Assignment:
Your answer must be the lines from the one holding "Given: Tap the 청양 드래곤 SS title label" through the final line of the entries below, copied exactly, with no pictures.
>>>
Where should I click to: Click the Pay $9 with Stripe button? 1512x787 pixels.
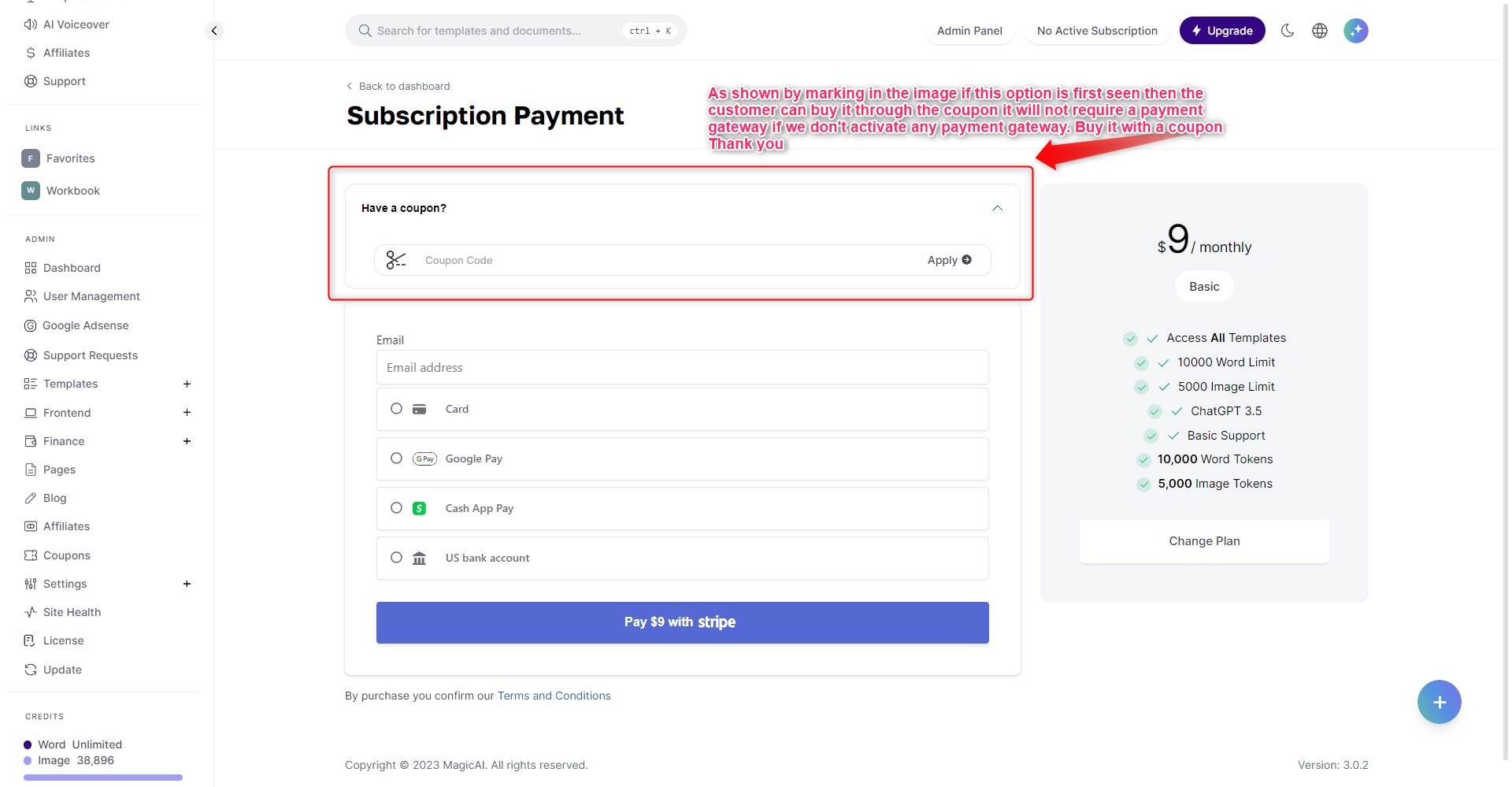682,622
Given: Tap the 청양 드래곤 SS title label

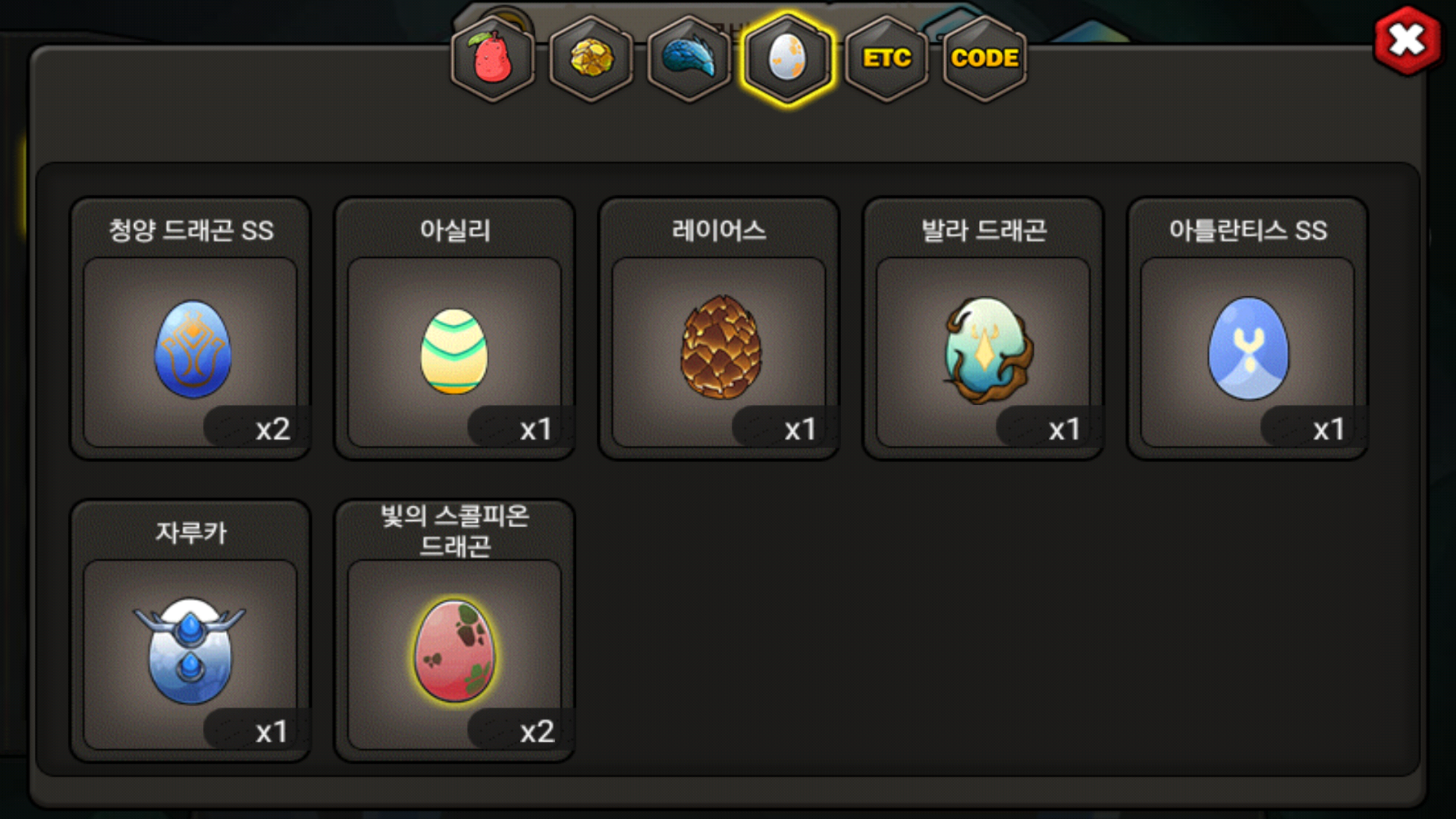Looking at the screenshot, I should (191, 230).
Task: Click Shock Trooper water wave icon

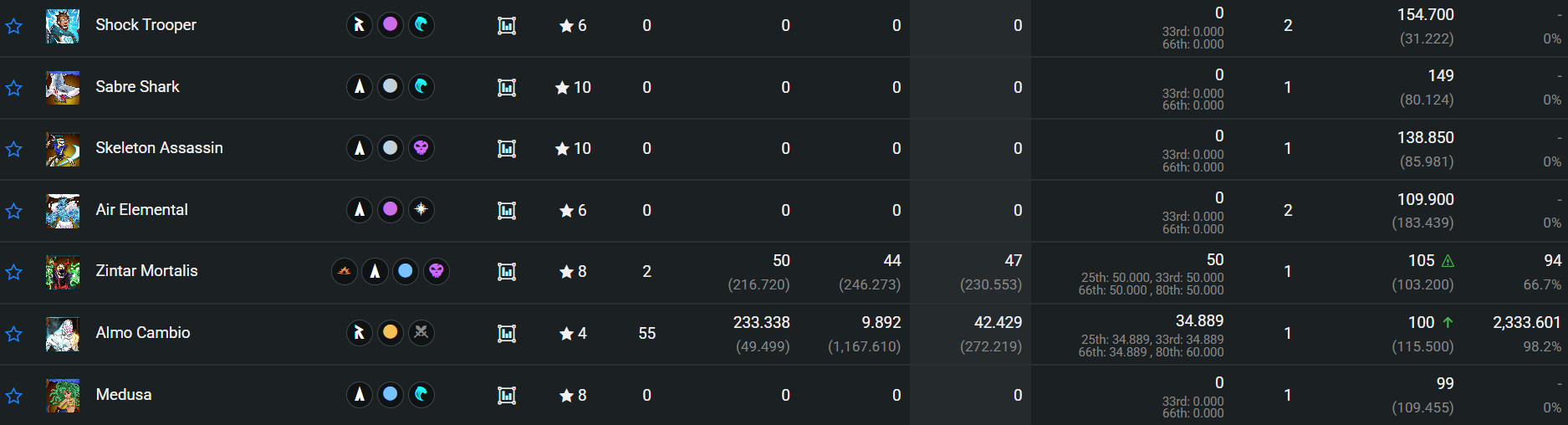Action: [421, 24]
<<<
Response:
Given: Tap the 청양 드래곤 SS title label

Looking at the screenshot, I should (191, 230).
Task: Click Shock Trooper water wave icon

Action: [421, 24]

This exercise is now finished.